Interaction between fatty acid oxidation and ethanol metabolism in liver

• Published in: American Journal of Physiology-Gastrointestinal and Liver Physiology Vol. 326; no. 5; pp. G483 - G494
• Main Authors: Lu, Yongke, George, Joseph
• Format: Journal Article
• Language: English
• Published: United States American Physiological Society 01.05.2024
• Subjects: Alcohol; Alcohol dehydrogenase; Catalase; Cytochrome P-450 CYP2E1; Cytochrome P450; Dehydrogenation; Ethanol; Fatty Acids; Fatty Liver; Humans; Hydrogen Peroxide; Liver; Liver diseases; Liver Diseases, Alcoholic; Metabolism; NAD; NADH; Oxidation; Reactive oxygen species; Review; Steatosis; NAD; peroxisomes; CYP2E1; catalase; hydrogen peroxide
• ISSN: 0193-1857; 1522-1547; 1522-1547
• DOI: 10.1152/ajpgi.00281.2023

Fatty acid oxidation (FAO) releases the energy stored in fat to maintain basic biological processes. Dehydrogenation is a major way to oxidize fatty acids, which needs NAD + to accept the released H + from fatty acids and form NADH, which increases the ratio of NADH/NAD + and consequently inhibits FAO leading to the deposition of fat in the liver, which is termed fatty liver or steatosis. Consumption of alcohol (ethanol) initiates simple steatosis that progresses to alcoholic steatohepatitis, which constitutes a spectrum of liver disorders called alcohol-associated liver disease (ALD). ALD is linked to ethanol metabolism. Ethanol is metabolized by alcohol dehydrogenase (ADH), microsomal ethanol oxidation system (MEOS), mainly cytochrome P450 2E1 (CYP2E1), and catalase.
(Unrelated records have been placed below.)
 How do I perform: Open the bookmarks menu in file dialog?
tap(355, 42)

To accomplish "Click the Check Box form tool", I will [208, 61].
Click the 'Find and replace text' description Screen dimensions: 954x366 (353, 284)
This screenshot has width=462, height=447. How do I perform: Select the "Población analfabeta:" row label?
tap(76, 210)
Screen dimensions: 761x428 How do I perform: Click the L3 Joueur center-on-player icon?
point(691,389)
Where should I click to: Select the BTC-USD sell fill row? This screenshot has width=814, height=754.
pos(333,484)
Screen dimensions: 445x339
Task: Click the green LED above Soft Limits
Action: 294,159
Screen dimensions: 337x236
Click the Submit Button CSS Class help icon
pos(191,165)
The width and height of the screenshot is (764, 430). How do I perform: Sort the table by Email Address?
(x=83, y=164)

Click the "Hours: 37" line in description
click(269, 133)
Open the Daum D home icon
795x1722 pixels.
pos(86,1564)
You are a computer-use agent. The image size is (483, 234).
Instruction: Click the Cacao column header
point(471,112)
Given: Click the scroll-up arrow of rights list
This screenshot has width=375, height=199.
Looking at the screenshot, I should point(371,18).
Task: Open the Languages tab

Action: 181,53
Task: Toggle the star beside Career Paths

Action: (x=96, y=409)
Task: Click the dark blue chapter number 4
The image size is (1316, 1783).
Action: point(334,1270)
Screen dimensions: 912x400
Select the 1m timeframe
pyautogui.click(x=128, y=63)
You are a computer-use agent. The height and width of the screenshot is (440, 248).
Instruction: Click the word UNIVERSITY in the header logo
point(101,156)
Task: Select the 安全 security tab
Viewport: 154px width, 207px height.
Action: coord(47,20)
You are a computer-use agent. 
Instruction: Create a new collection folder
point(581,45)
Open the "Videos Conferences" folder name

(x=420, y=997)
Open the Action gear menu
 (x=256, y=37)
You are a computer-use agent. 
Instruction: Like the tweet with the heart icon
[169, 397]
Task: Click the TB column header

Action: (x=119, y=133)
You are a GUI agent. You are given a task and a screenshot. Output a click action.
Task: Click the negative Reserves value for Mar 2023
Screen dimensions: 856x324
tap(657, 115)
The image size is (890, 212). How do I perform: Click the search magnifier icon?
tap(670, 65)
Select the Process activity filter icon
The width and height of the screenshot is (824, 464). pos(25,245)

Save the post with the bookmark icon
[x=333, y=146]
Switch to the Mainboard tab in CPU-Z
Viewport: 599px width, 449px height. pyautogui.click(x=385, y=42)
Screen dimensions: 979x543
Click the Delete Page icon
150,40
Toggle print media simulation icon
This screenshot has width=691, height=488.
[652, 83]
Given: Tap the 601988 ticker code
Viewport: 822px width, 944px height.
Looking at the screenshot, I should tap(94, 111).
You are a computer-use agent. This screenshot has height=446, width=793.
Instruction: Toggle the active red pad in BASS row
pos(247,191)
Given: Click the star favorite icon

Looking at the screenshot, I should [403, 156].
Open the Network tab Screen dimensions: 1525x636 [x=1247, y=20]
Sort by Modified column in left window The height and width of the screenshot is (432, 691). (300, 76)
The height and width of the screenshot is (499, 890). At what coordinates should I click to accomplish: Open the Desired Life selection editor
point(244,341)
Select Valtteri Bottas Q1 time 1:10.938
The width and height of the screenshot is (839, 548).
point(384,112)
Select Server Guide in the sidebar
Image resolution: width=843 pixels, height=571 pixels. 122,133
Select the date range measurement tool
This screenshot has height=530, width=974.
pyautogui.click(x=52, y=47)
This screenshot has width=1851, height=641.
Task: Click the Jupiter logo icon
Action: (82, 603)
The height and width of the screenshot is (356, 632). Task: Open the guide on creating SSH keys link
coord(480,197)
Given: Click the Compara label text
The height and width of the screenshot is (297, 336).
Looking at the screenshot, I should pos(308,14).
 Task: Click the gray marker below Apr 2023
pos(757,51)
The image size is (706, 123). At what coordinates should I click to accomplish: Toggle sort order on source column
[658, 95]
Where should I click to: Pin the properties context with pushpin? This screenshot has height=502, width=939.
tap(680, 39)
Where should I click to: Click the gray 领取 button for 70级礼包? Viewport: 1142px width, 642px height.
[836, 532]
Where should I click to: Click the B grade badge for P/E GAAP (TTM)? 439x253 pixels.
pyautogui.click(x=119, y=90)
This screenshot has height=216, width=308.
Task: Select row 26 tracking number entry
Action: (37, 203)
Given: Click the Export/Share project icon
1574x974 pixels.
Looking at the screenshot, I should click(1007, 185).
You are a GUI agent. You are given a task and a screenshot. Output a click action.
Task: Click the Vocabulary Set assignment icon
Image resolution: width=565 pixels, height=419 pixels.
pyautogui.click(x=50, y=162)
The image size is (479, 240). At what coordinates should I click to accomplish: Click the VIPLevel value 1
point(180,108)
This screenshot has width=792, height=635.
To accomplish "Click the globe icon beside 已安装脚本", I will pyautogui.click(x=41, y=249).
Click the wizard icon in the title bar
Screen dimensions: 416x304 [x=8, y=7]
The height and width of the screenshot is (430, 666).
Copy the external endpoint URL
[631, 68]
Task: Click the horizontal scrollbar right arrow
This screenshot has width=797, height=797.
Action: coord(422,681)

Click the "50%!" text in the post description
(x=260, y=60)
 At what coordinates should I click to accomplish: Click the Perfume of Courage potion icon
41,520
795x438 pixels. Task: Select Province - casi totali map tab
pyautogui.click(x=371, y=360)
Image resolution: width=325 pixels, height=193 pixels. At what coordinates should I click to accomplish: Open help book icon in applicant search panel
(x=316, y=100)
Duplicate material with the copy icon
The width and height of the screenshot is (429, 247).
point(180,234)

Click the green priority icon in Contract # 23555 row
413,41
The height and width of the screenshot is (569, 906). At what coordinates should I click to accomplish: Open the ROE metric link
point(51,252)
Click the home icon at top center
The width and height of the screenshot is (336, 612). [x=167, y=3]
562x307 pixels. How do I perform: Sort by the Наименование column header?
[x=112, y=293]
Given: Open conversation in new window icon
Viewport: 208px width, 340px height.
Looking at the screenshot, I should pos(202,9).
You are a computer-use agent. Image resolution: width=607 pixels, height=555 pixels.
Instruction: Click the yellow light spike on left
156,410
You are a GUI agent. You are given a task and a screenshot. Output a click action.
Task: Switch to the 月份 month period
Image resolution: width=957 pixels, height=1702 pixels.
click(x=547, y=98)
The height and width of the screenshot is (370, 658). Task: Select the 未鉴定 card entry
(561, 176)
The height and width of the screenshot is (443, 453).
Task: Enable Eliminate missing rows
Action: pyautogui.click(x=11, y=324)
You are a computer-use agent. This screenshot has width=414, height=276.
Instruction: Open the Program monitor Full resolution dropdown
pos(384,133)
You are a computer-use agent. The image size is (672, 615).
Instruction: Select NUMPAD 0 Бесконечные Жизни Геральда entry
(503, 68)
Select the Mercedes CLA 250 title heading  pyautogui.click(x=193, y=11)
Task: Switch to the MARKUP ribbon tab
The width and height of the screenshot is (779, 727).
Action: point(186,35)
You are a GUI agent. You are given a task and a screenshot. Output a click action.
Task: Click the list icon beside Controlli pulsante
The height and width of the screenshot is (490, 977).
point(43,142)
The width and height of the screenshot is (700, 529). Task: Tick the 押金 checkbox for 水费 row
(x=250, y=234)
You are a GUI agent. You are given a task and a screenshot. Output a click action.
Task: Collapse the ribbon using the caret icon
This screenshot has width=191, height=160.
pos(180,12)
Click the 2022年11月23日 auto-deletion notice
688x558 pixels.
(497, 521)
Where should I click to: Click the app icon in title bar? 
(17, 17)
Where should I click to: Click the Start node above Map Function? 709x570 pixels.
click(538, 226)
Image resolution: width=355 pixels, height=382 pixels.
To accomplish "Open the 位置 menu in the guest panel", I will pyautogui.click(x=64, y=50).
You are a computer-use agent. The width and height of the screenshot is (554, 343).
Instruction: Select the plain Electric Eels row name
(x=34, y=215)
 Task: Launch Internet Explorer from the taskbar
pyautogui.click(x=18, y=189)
ADH also requires NAD + to accept the released H + from ethanol. Thus, ethanol metabolism by ADH leads to increased ratio of NADH/NAD + , which inhibits FAO and induces steatosis. CYP2E1 directly consumes reducing equivalent NADPH to oxidize ethanol, which generates reactive oxygen species (ROS) that lead to cellular injury. Catalase is mainly present in peroxisomes, where very long-chain fatty acids and branched-chain fatty acids are oxidized, and the resultant short-chain fatty acids will be further oxidized in mitochondria. Peroxisomal FAO generates hydrogen peroxide (H 2 O 2 ), which is locally decomposed by catalase. When ethanol is present, catalase uses H 2 O 2 to oxidize ethanol. In this review, we introduce FAO (including α-, β-, and ω-oxidation) and ethanol metabolism (by ADH, CYP2E1, and catalase) followed by the interaction between FAO and ethanol metabolism in the liver and its pathophysiological significance.